Record excerpts
-*-*-

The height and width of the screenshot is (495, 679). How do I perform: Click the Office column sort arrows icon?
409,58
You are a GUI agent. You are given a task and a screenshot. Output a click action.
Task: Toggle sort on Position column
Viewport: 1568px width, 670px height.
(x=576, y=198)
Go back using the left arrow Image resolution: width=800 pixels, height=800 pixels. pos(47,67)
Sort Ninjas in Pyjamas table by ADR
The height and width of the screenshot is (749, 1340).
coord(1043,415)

-*-*-

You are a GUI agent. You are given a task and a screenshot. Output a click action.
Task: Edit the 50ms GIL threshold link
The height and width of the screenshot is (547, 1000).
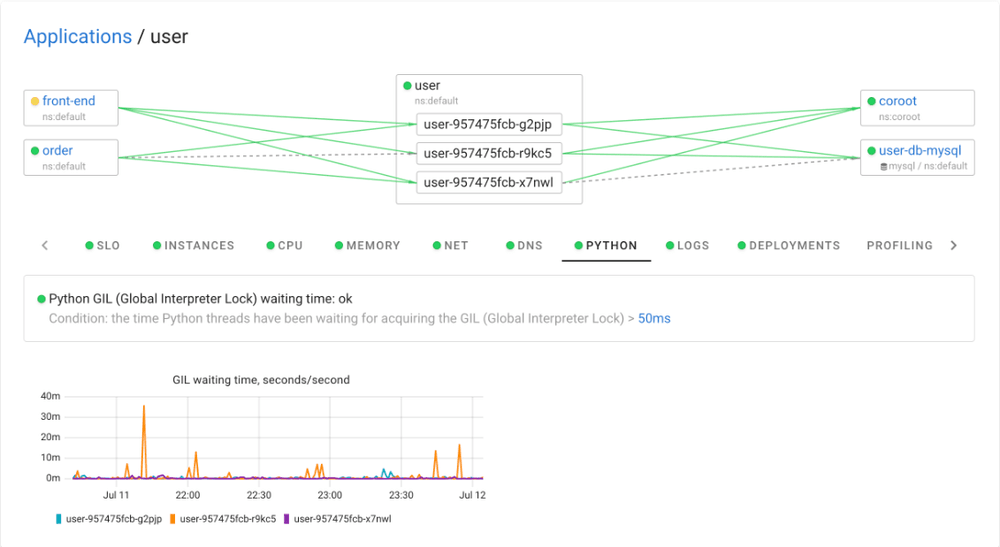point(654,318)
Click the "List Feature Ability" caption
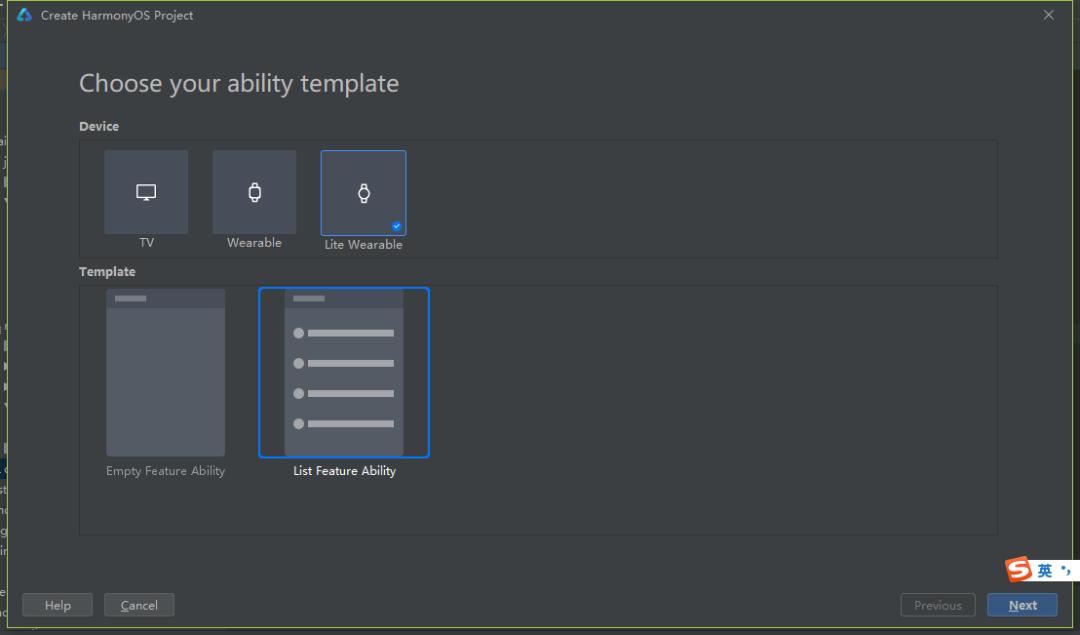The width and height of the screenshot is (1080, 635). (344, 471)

-*-*-

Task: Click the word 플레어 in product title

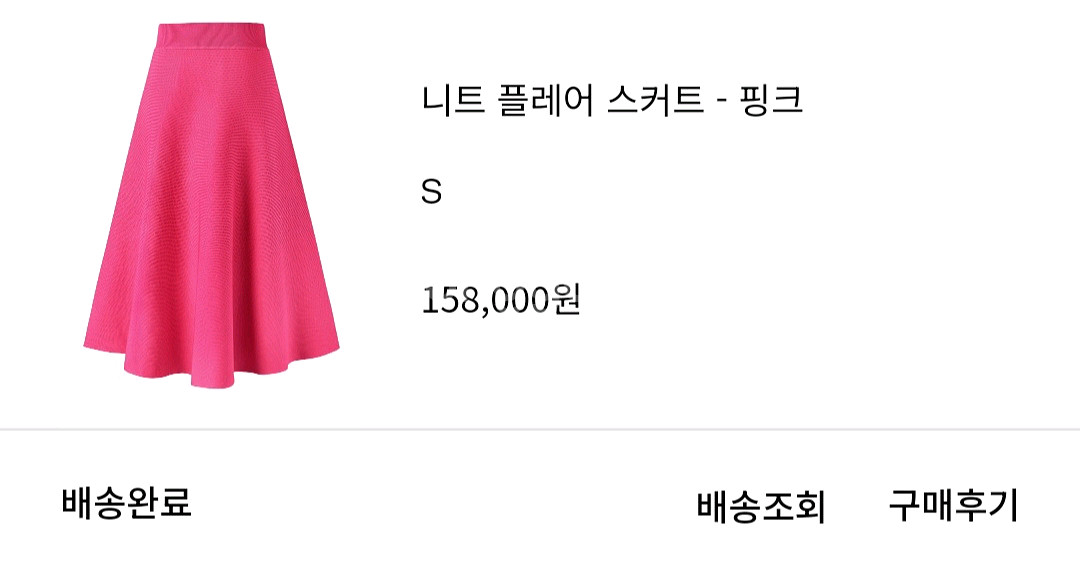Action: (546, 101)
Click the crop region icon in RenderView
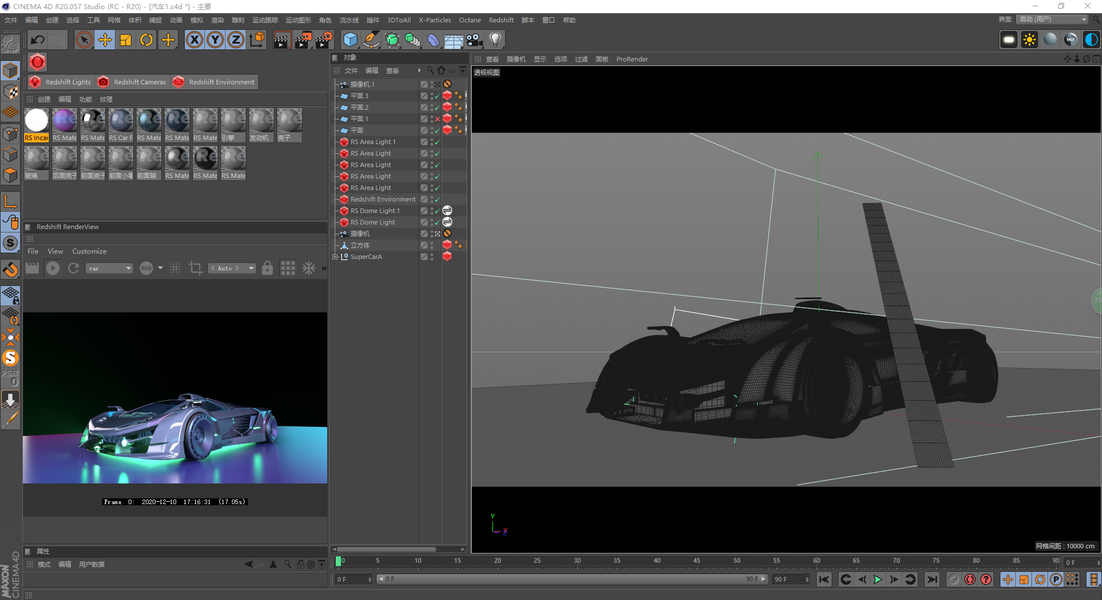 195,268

-*-*-

Directions for this task
Would you print exactly, and only, the lines of the data above from the line with "The height and width of the screenshot is (495, 679)." through the line with "Task: Toggle sort on Position column", inclusive?

Task solution
The height and width of the screenshot is (495, 679). How do I perform: Click the Office column sort arrows icon?
409,58
You are a GUI agent. You are given a task and a screenshot. Output a click action.
Task: Toggle sort on Position column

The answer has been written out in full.